▸ Data shown:
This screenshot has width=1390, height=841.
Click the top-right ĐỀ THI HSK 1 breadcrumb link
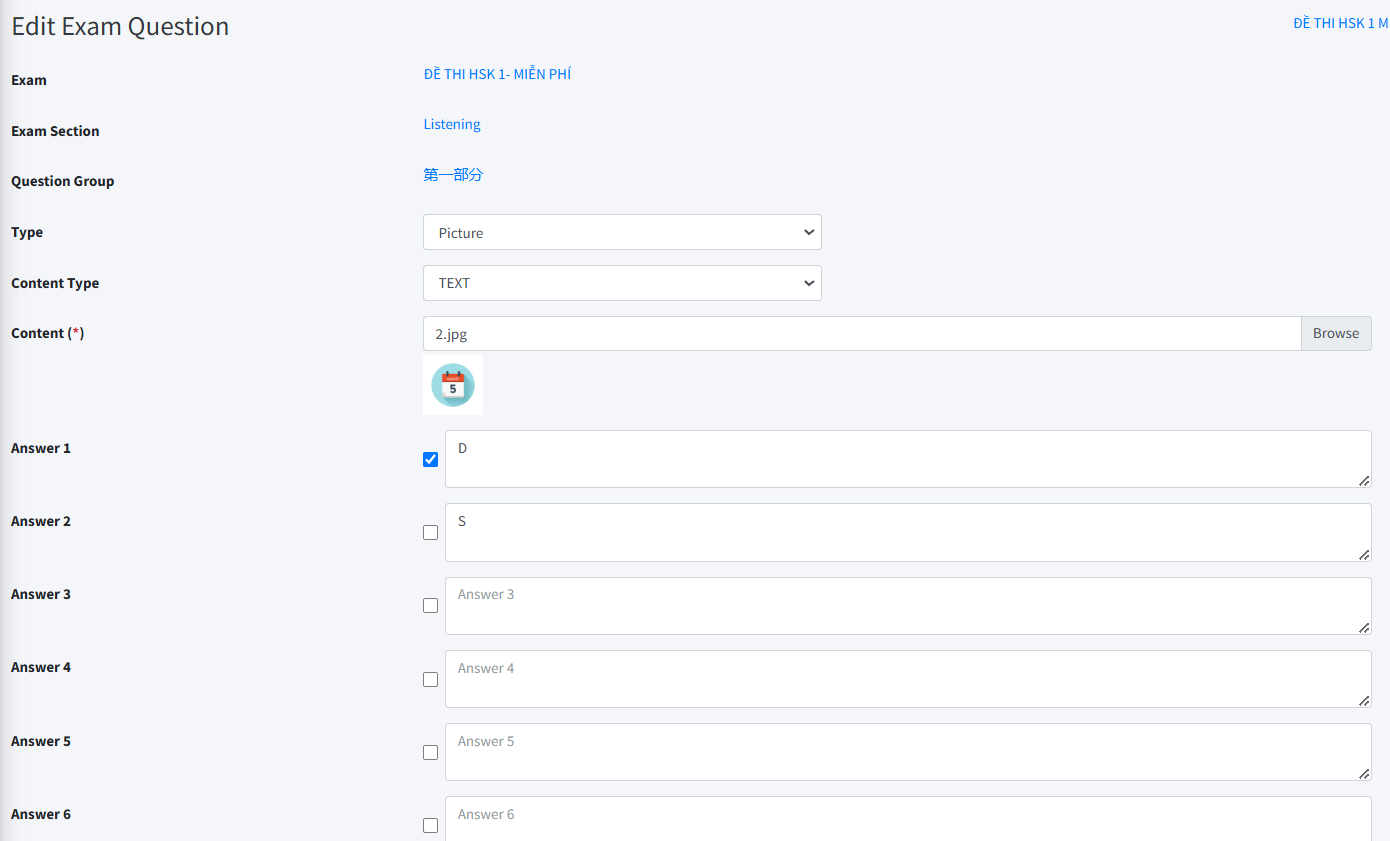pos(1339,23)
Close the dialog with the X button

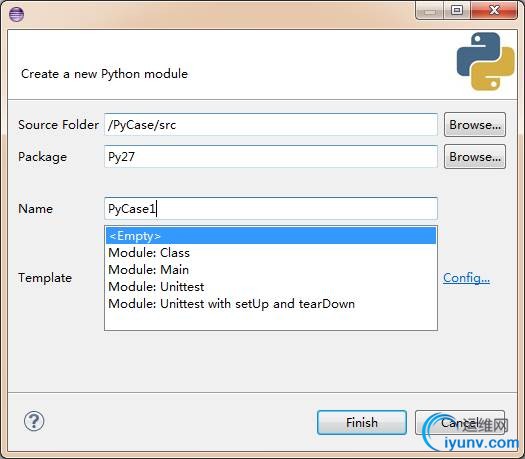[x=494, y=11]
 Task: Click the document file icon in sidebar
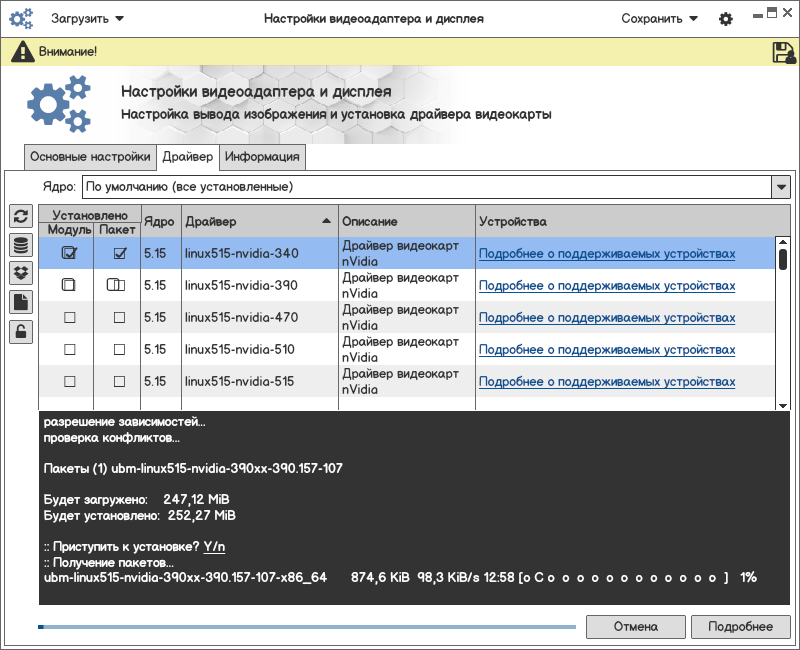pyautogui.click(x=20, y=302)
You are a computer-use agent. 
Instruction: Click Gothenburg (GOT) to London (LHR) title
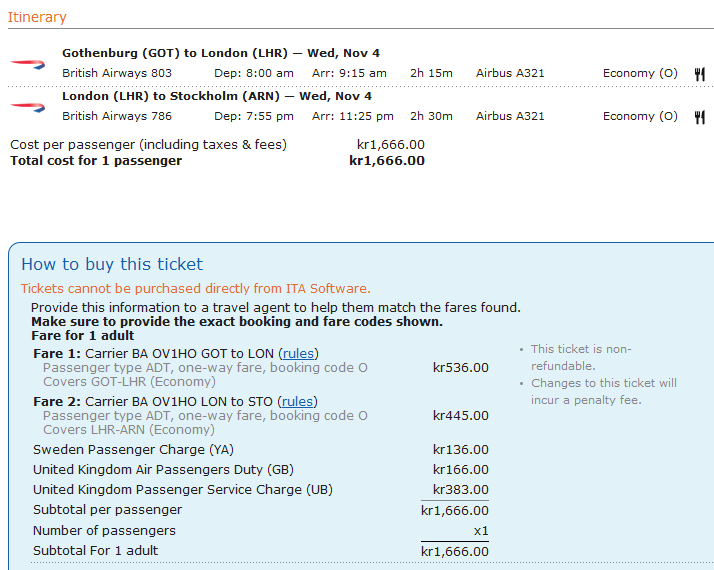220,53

---

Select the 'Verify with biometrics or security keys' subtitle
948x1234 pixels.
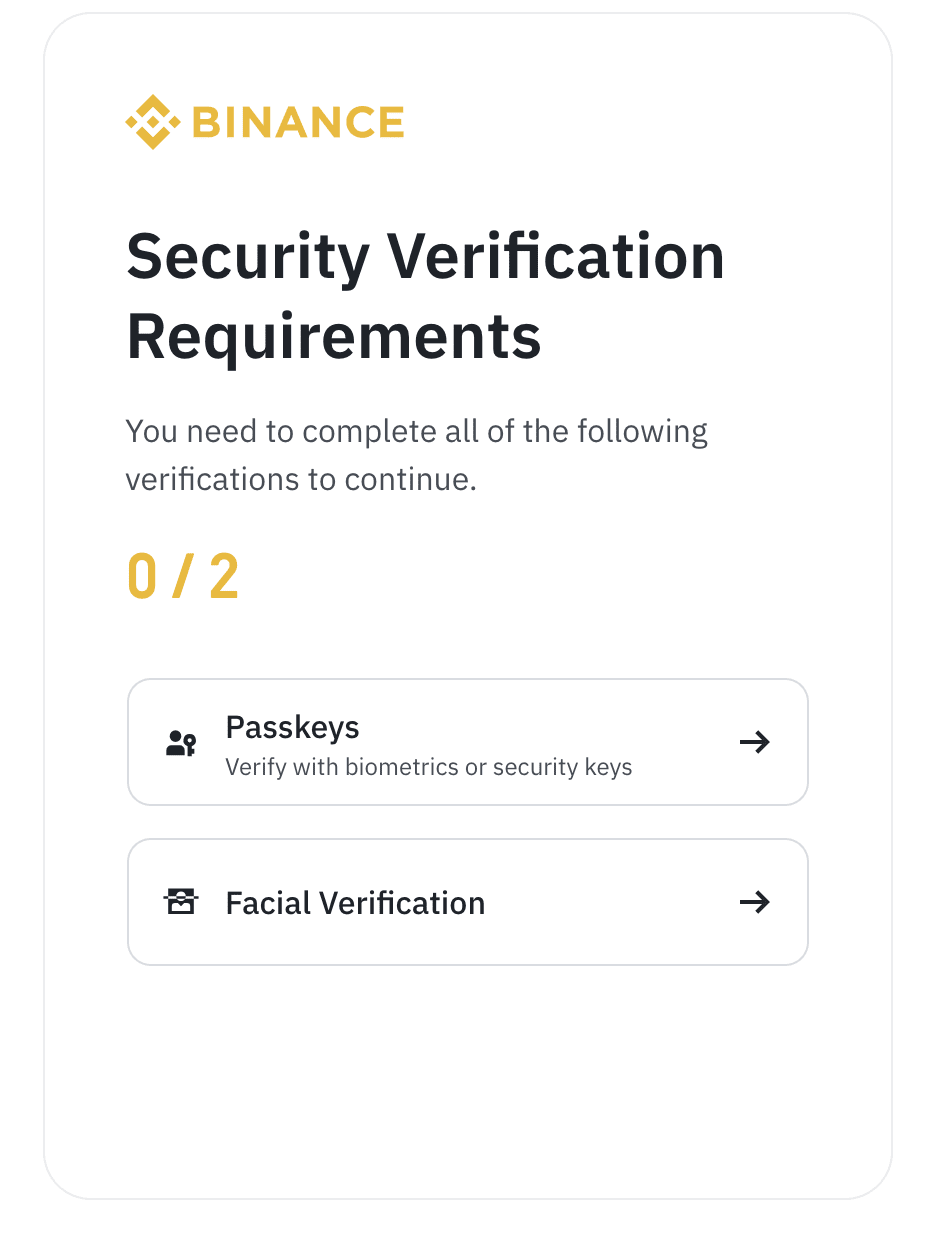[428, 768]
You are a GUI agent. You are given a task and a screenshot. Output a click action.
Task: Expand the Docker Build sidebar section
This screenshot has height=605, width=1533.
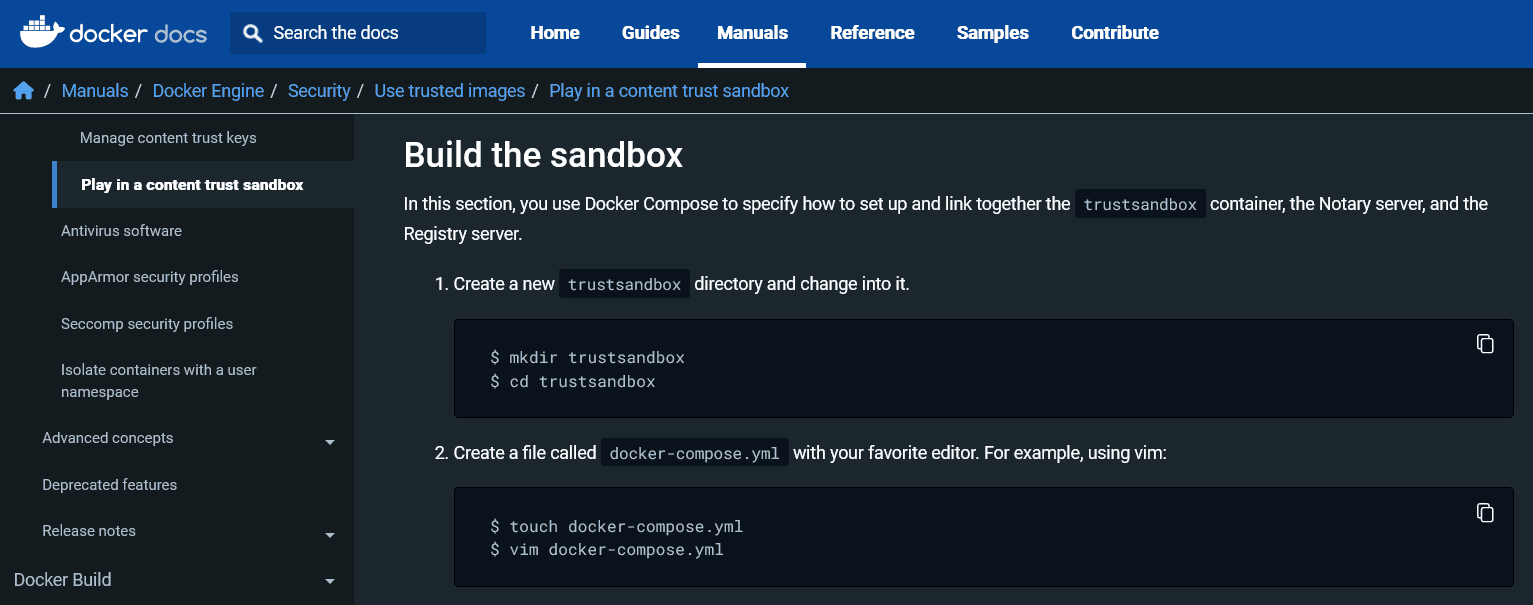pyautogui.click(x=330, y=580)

==

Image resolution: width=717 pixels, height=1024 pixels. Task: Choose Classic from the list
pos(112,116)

▸ Exercise: Your task is to find every line above containing the word "agent" and copy it.

▸ Result below:
You are a computer-use agent. 
You are a GUI agent. You are given a task and a screenshot. Output a click action.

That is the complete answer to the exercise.